This article from Caradisiac highlights the impact that autonomous cars could have on urban data management in the future. In the United States, the first autonomous cars to be put into operation in cities such as Phoenix, San Francisco and Austin have already been used several times by the police, who in some cases are collecting images filmed by their cameras.
Source : Espaces-Mobilités
This demonstrates the evolution that we are about to experience with the gradual deployment of driverless vehicles that operate using a combination of different technologies, in particular cameras, radar and lidar.
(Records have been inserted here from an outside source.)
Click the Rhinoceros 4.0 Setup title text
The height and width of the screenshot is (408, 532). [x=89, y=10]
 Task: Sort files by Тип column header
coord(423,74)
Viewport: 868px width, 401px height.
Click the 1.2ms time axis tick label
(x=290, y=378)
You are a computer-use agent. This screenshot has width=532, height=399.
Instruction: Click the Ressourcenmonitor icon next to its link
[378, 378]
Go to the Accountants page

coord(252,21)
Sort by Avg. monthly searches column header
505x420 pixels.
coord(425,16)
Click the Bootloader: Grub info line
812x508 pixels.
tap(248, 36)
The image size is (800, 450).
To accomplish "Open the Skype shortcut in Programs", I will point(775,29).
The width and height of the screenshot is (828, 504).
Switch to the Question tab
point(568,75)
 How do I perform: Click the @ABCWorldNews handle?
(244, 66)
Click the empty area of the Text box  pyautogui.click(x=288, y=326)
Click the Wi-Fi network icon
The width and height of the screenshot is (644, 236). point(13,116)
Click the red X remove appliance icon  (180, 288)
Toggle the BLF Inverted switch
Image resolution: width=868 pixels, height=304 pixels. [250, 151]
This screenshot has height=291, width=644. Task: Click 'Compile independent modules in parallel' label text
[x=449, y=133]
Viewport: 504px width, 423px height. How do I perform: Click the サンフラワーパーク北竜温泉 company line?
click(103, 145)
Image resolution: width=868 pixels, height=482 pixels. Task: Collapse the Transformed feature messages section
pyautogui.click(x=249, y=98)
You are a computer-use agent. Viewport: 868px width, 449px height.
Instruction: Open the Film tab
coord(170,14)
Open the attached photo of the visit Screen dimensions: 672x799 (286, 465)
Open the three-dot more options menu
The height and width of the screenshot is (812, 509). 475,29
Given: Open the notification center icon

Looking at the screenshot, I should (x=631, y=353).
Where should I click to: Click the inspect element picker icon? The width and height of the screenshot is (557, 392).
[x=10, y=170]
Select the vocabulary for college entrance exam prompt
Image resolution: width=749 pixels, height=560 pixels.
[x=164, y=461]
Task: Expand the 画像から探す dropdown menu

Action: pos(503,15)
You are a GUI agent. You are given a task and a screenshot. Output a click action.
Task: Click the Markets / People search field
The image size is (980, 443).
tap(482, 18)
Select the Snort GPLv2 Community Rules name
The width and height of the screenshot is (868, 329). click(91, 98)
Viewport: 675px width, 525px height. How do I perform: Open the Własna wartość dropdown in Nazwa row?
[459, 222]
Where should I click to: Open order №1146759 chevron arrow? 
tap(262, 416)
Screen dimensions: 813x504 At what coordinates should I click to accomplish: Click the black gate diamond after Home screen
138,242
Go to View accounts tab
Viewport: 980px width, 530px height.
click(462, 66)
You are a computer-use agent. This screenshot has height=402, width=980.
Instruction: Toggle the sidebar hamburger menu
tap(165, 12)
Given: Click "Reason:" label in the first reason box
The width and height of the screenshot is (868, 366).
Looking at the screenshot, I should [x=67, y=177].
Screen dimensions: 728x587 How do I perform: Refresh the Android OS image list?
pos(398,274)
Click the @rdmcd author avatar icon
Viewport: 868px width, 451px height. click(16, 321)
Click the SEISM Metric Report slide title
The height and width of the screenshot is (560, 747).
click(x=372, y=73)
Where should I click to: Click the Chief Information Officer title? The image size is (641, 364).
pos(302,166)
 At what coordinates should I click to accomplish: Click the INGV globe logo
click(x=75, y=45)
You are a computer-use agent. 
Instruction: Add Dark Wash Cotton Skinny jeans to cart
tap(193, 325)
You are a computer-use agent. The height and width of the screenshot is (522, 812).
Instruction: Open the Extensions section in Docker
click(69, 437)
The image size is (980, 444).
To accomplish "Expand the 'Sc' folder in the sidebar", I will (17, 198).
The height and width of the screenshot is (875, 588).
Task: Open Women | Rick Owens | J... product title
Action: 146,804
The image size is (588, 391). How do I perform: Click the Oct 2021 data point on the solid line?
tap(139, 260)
These sensors will enable robotaxi operators to collect a phenomenal amount of information in real time, creating a kind of real-time digital twin of our cities.
Source : Waymo
They will be able to tell whether a road sign has been damaged, find out about the weather conditions in a particular area, analyse street usage (demonstrations, parties, police intervention) or update their 3D database of the city.
Source : Waymo
This is obviously one of the reasons why companies such as Google and Baidu are deploying fleets of robotaxis themselves, as part of a 3D mobile mapping strategy. In a few years' time, we can expect to see a fully dynamic version of Google Maps with a series of real-time metrics.
Source : Google
Google has already demonstrated the benefits of measuring air quality in real time as part of its Air View project.
Source : Google
Once again, this raises the question of how public authorities will be able to compete with this development when they are dependent on a series of fixed sensors that are difficult to deploy in cities for regulatory and budgetary reasons. Are cities going to buy real-time data from future robotaxis, as they do with GPS data (Floating Car Data) or mobile phone data (Floating Mobile Data)?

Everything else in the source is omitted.